O conceito de Wesley da graça preserva a liberdade humana para fazer escolhas (caso contrário, Seu propósito para restaurar a humanidade à Sua imagem seria frustrado) e nos ajuda a entender melhor nossa situação atual em relação à responsabilidade humana. Wesley, citando Agostinho, disse: “Aquele que nos fez sem a nossa ajuda, não nos salva sem a nossa participação”.[2]
As pessoas geralmente perguntam por que nem todas as pessoas respondem positivamente à esta graça. Talvez você esteja pensando agora que é por causa do pecado, um poder que pode controlar a vontade humana (Romanos 6:14). Deus, em Seu amor, permite que homens e mulheres O escolham livremente. Ele permite que a humanidade aceite-O ou rejeite-O. As pessoas desobedecem a vontade de Deus não por falta de conhecimento, mas porque elas não são obedientes com o conhecimento que elas têm. Contudo, Deus continua a dar a todos a oportunidade de estarem com Ele ou contra Ele. Nas palavras de Wesley:
“Todos têm…bons desejos, embora a generalidade dos homens os sufoque antes que eles possam criar raízes profundas ou produzir qualquer fruto considerável. Todo mundo tem alguma medida dessa luz, algum tênue raio cintilante, que cedo ou tarde... ilumina todo homem que vem ao mundo... Todo mundo... se sente mais ou menos inquieto quando age contrariamente à luz de sua própria consciência. Para que ninguém peque porque não tem graça, mas porque não usa a graça que tem”.[3]
A graça de Deus, que é Seu amor, é o começo de tudo que é necessário para a nossa salvação. A graça justificadora é parte de um processo, precedido por outra dimensão de graça que é igualmente importante. De acordo com Wesley, a salvação é parte de um processo que começa com o primeiro estímulo que Deus nos dá mesmo antes de termos consciência disso. O amor de Deus é o estímulo primordial e vital que antecipa a resposta humana. Wesley chamou esse impulso primordial de “graça preveniente”.
A cooperação entre a liberdade humana e divina é ativa na graça preveniente e, depois disso, na justificação e na santificação. A associação sinérgica é importante no entendimento de que a restauração à imagem de Deus não acontecerá sem a nossa resposta. Não avançaremos na solução dos problemas que nos atormentam hoje a menos que entendamos nosso papel participativo e compartilhado com Deus dentro do propósito divino no processo inteiro de salvação que é possibilitado pela graça de Deus.
Marco Velasco é reitor acadêmico do Seminario Nazareno de las Americas.
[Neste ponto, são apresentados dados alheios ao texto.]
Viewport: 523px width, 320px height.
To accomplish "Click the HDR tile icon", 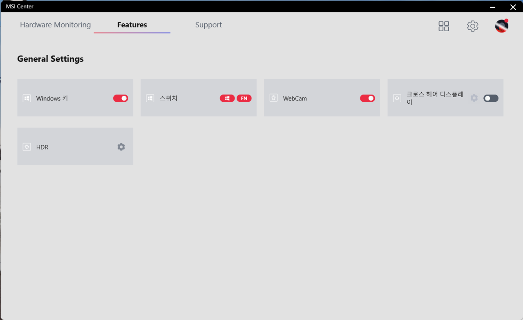I will (27, 147).
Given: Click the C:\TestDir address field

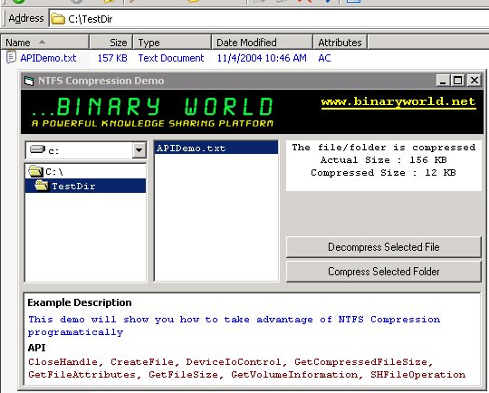Looking at the screenshot, I should (268, 19).
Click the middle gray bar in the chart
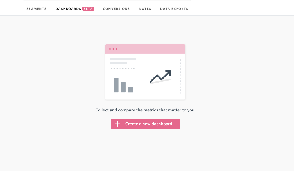The width and height of the screenshot is (294, 171). [123, 87]
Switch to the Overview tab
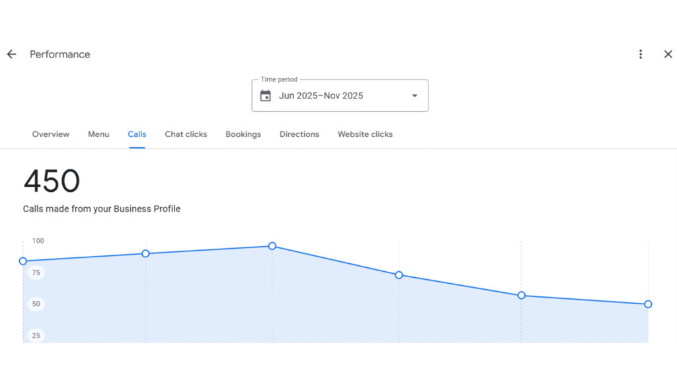677x381 pixels. [x=51, y=134]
Holiness Today, Setembro/Outubro de 2020
Bibliografia
Demarest, Bruce. The Cross and Salvation: The Doctrine of Salvation. (Wheaton: Crossway Books,
1997).
Garrastegui, C., Jones, William. Estas Doctrinas Enseño. Guía de Estudio para las Obras de Wesley.
USA: Ediciones WHF, 2002.
Harper, Steve. John Wesley’s Message for Today. (Grand Rapids: Zondervan Publishing House, 1983).
Leclerc, Diane. Discovering Christian Holiness. (Kansas City: Beacon Hill Press, 2010).
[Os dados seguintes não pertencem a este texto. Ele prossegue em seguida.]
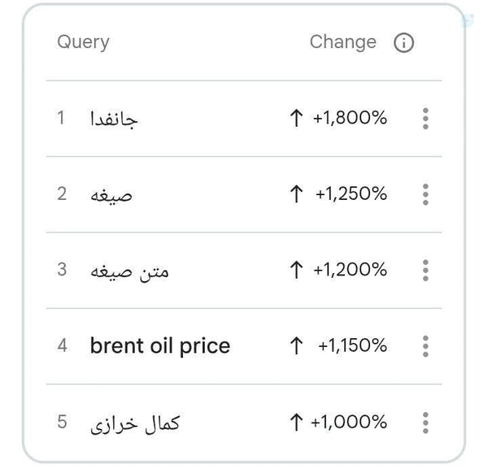Click the up arrow beside +1,000%
Viewport: 488px width, 473px height.
[x=296, y=422]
Maddox, Randy. L. Responsible Grace: John Wesley’s Practical Theology. (Nashville: Abingdon Press,
1994).
Obras de Wesley, ed. Justo L. González. Tomo I, Sermones I; Sermón 1.
Runyon, Theodore. The New Creation: John Wesley’s Theology Today. (Nashville: Abingdon Press,
1998).
The Works of John Wesley, Vol. II, III, IV, VI, XI. (Nashville: Abingdon Press, 1992).
Wesley, John. Sermons (Nampa: Wesley Center for Applied Theology, 1999), http://wesley.nnu.edu/
[1] João Wesley, “On The Wedding Garment (Sermon 120),” The Wesleyan-Holiness Digital Library, https://www.whdl.org/wedding-garment-sermon-120. Acesso em 15 de junho de 2020.
[2] Frase de João Wesley, The Works of Rev. John Wesley (Kansas City, MO: Nazarene Publishing House, n.d.; and Grand Rapids: Zondervan Publishing House, 1958, edições atuais), VI, 53.